### PASSAGE SHOWN
The collision probability of ciphertext blocks also depends on the size of the 
plaintext (record size  in a TLS implementation) in each call of the GCM 
encryption function.  Let's call each plaintext  to be 2^x 128-bit blocks.

TLS 1.3 uses 96-bit IV. 

If someone wants the collision probability below 1/2^y such as 1/2^24 or 1/2^32 
(2^32 = 4,294,967,296 and 2^24 = 16,777,216 ), the total number of plaintext 
blocks under a given key must be 2^((96 + x - y)/2) or lower.  

So, 2^((96 + x - y)/2) 128-bit blocks are the limit to achieve  IND-* with GCM. 

If someone does not need IND-* property, the above restriction is not needed.

Quynh.
######
LIST OF TASKS:
**a)** Answer these questions from the note on GCM ciphertext collisions, one per line, marked (i), (ii), (iii):
(i) What IV size does the note give for TLS 1.3?
(ii) In what unit does the note measure the size of each plaintext?
(iii) According to the note, when is the restriction on plaintext blocks not needed?
**b)** Write what could come next in the note on GCM ciphertext collisions, picking up after its sign-off.
### INFORMATION PROVIDED
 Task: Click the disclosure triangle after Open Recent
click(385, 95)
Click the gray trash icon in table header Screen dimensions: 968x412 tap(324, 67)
######
RESULTS OF THE TASKS:
**a)**
(i) 96-bit.
(ii) 128-bit blocks, with each plaintext being 2^x of them.
(iii) When someone does not need the IND-* property.

**b)**
________________________________________
From: TLS <tls-boun...@ietf.org> on behalf of Yoav Nir <ynir.i...@gmail.com>
Sent: Thursday, December 17, 2015 6:07 AM
To: Nikos Mavrogiannopoulos
Cc: tls@ietf.org; Simon Josefsson
Subject: Re: [TLS] Data volume limits

> On 17 Dec 2015, at 10:19 AM, Nikos Mavrogiannopoulos <n...@redhat.com> wrote:
>
> On Wed, 2015-12-16 at 09:57 -1000, Brian Smith wrote:
>
>> Therefore, I think we shouldn't add the rekeying mechanism as it is
>> unnecessary and it adds too much complexity.
>
> Any arbitrary limit for a TLS connection is almost guaranteed to cause
> problems in the future. We cannot predict whether 2^x should be
> sufficient for everyone, and I'm pretty sure this will prove to be a
> terrible mistake. TLS is already being used for VPNs and transferring
> larger amounts of data in long lived connections is a reality even
> today. The rekey today happens using the reauthentication mechanism,
> which has very complex semantics. Converting these to a simpler and
> predictable rekey mechanism would be an improvement.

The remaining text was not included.